━━━━━ RECORD EXCERPTS ━━━━━

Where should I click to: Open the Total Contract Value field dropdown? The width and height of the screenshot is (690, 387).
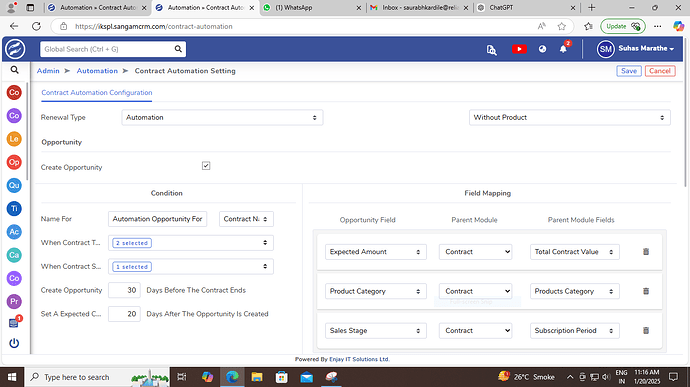[574, 252]
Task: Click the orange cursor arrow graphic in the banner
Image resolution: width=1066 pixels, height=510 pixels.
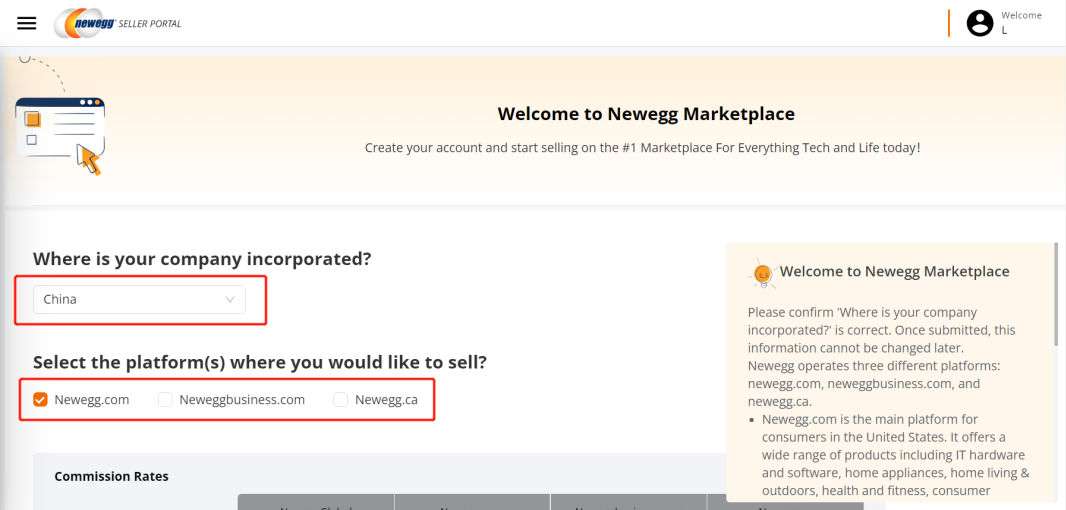Action: coord(91,160)
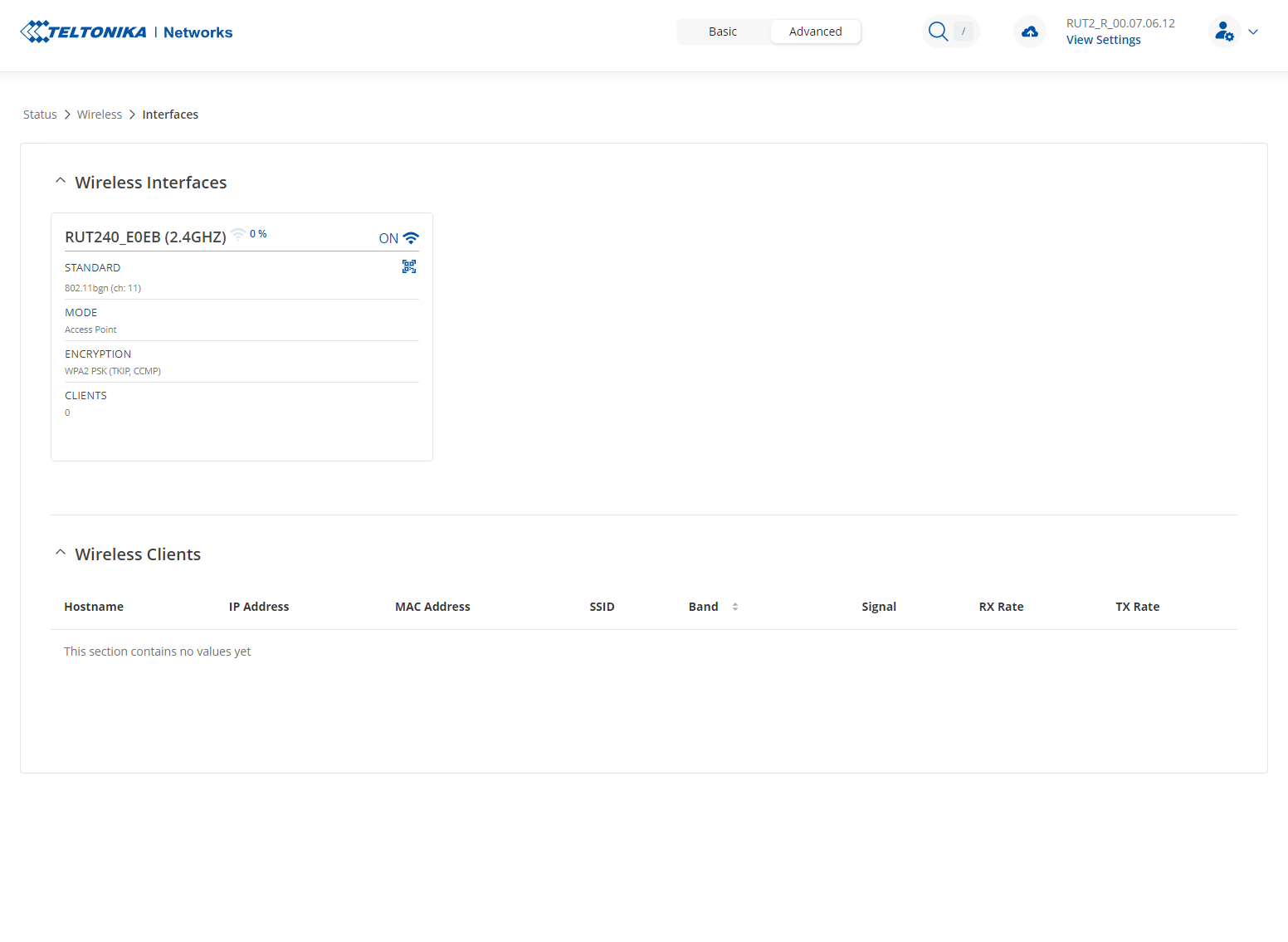Click the Hostname column header
Viewport: 1288px width, 942px height.
(94, 607)
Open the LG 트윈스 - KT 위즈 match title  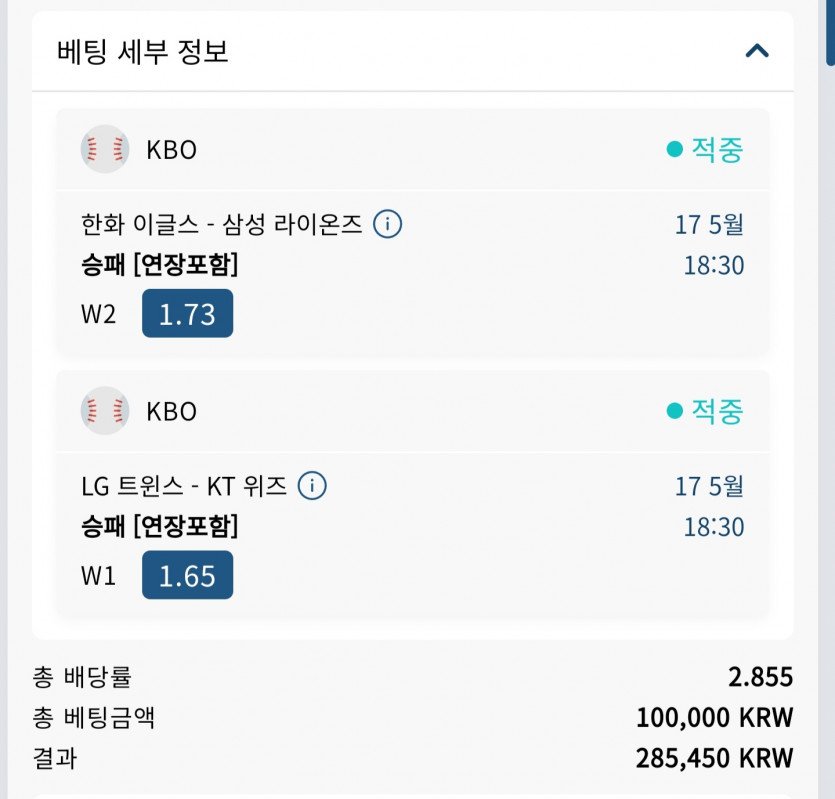click(184, 486)
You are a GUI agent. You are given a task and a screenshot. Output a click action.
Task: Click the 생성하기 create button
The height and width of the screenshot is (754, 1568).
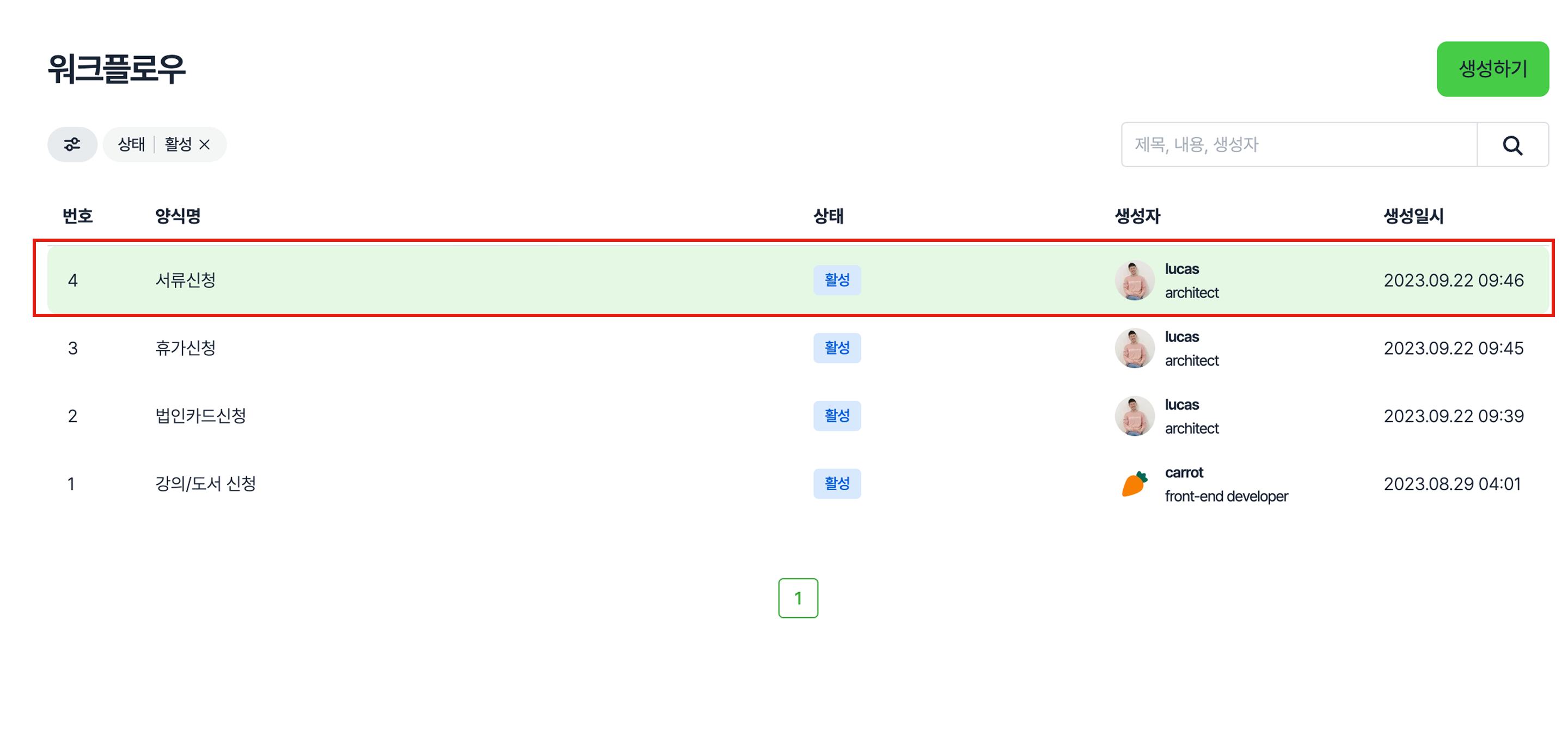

━━━━━

-- REQUIRED WORK --
Extract, word for word, every line from the one holding "Task: Click the 생성하기 create button" through the closing line of the data above. Do not include any pictures.

-- ANSWER BOX --
Task: Click the 생성하기 create button
The height and width of the screenshot is (754, 1568).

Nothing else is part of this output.